The burden of an applicant to prove a scoring error is illustrated in Douse v. College of Nurses of Ontario, 2013 ONSC 5444, affirming 2012 CanLII 12400 (HPARB). An applicant failed the exam for registered practical nurses three times, and failed a fourth sitting the College granted based on exceptional personal circumstances.

The applicant came to believe she did not fail her third examination, based on letters from the College which included an incorrect identification number, and incorrectly referred to her applying to be a registered nurse. She asked the College to allow her to review the exam and her answers. The College refused, indicating “the examinations in fact did not belong to the College, and that if she were permitted to see both the questions and her responses to each question, the College would no longer be able to use the questions in future examinations” (HPARB at para. 10). The College refused to issue her a certificate of registration.

The record before the Ontario Health Professions Appeal and Review Board (the “Review Board”) included examination reports, but not the examination itself, or the applicant’s answers. The College submitted that the Review Board had “no authority to give the Applicant the examination questions or answers”. The Review Board did not, however, address that point. Instead it found no basis for concluding that the Applicant’s examination results were not her results, and no basis for concluding the correspondence errors affected the provision of accurate examination results. [35] The Review Board upheld the College’s decision to refuse her a certificate of registration.

On appeal, the Court upheld the Review Board’s decision as reasonable, noting, “the College had legitimate and reasonable reasons for refusing to allow the appellant to see the results of her examination. The appellant has not demonstrated why, in her particular case, there is any reason to doubt the accuracy of the examination results” (at para. 5). The court noted the exam was a multiple-choice examination marked by a “highly accurate” computerized scanning program, referred to evidence “that numerous quality control measures are taken to ensure the accuracy of the marking process,” and noted the exam administrator offering persons taking the examinations an opportunity to have their examinations re-scored by hand. Finally, the applicant’s scores were consistent across all four examinations.

The Douse case articulates the grounds on which a regulator may withhold exam questions from disclosure, even during a legal challenge. Douse also illustrates various factors a review body may examine to infer accurate scoring, even without the examination. For BC health professions, however, some reviews may unfold differently, as the HPRB may order a college to disclose an exam question to the review board, and possibly to an applicant or to applicant’s legal counsel, albeit on terms.*

Douse v. College of Nurses of Ontario, 2013 ONSC 5444, affirming 2012 CanLII 12400 (HPARB)

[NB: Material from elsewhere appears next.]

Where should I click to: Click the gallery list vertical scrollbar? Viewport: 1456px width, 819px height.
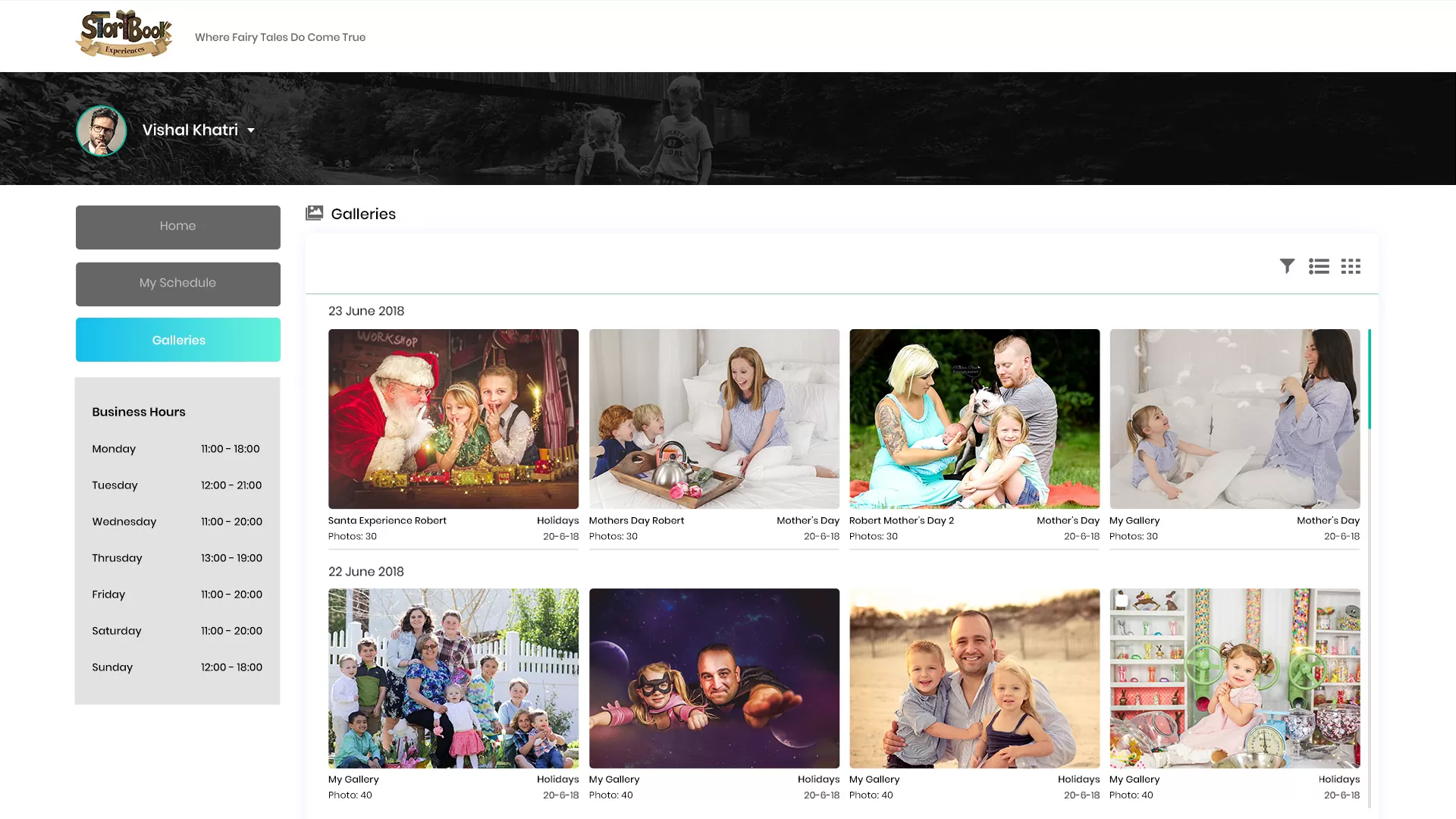pos(1369,379)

* For BC health professions, HPRB Rule 13(2) generally exempts a college from disclosing an examination, exam question or marking criteria. But the HPRB may, under Rule 13(3), order disclosure, subject to terms the board considers necessary to “ensure the confidentiality, integrity and security of the examination or test and the proper administration of justice”.

BC regulators should also be aware that a record of a question to be used on an examination or test is not covered by the Freedom of Information and Protection of Privacy Act (according to FIPPA s. 3(1)(d)).